Records for this task:
▼▼▼
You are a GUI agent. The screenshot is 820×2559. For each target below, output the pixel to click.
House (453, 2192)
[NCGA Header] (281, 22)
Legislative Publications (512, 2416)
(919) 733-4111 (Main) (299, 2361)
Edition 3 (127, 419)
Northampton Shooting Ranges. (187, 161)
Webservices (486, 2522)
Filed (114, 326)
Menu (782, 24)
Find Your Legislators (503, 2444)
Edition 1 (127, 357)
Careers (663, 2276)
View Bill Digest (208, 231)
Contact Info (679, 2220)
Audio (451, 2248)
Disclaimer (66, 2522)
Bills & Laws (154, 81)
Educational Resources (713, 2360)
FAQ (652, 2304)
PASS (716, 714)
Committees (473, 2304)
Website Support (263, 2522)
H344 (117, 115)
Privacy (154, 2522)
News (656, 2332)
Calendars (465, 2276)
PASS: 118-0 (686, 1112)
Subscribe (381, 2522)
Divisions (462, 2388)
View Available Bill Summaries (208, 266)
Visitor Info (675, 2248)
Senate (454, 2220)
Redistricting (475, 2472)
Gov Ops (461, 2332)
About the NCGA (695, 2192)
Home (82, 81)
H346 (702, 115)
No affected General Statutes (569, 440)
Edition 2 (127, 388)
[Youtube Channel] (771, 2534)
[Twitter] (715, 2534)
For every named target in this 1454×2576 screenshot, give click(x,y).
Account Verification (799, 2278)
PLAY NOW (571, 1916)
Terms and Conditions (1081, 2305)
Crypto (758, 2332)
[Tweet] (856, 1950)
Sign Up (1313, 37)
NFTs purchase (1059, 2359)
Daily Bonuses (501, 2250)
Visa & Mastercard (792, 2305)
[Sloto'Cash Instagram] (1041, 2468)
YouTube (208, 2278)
▲▲▲
What you need to do: Repeat each record exactly. Omit nothing.

Output below:
You are a GUI agent. The screenshot is 820×2559. For each target below, output the pixel to click.
House (453, 2192)
[NCGA Header] (281, 22)
Legislative Publications (512, 2416)
(919) 733-4111 (Main) (299, 2361)
Edition 3 (127, 419)
Northampton Shooting Ranges. (187, 161)
Webservices (486, 2522)
Filed (114, 326)
Menu (782, 24)
Find Your Legislators (503, 2444)
Edition 1 (127, 357)
Careers (663, 2276)
View Bill Digest (208, 231)
Contact Info (679, 2220)
Audio (451, 2248)
Disclaimer (66, 2522)
Bills & Laws (154, 81)
Educational Resources (713, 2360)
FAQ (652, 2304)
PASS (716, 714)
Committees (473, 2304)
Website Support (263, 2522)
H344 (117, 115)
Privacy (154, 2522)
News (656, 2332)
Calendars (465, 2276)
PASS: 118-0 (686, 1112)
Subscribe (381, 2522)
Divisions (462, 2388)
View Available Bill Summaries (208, 266)
Visitor Info (675, 2248)
Senate (454, 2220)
Redistricting (475, 2472)
Gov Ops (461, 2332)
About the NCGA (695, 2192)
Home (82, 81)
H346 (702, 115)
No affected General Statutes (569, 440)
Edition 2 (127, 388)
[Youtube Channel] (771, 2534)
[Twitter] (715, 2534)
For every named target in this 1454×2576 screenshot, give click(x,y).
Account Verification (799, 2278)
PLAY NOW (571, 1916)
Terms and Conditions (1081, 2305)
Crypto (758, 2332)
[Tweet] (856, 1950)
Sign Up (1313, 37)
NFTs purchase (1059, 2359)
Daily Bonuses (501, 2250)
Visa & Mastercard (792, 2305)
[Sloto'Cash Instagram] (1041, 2468)
YouTube (208, 2278)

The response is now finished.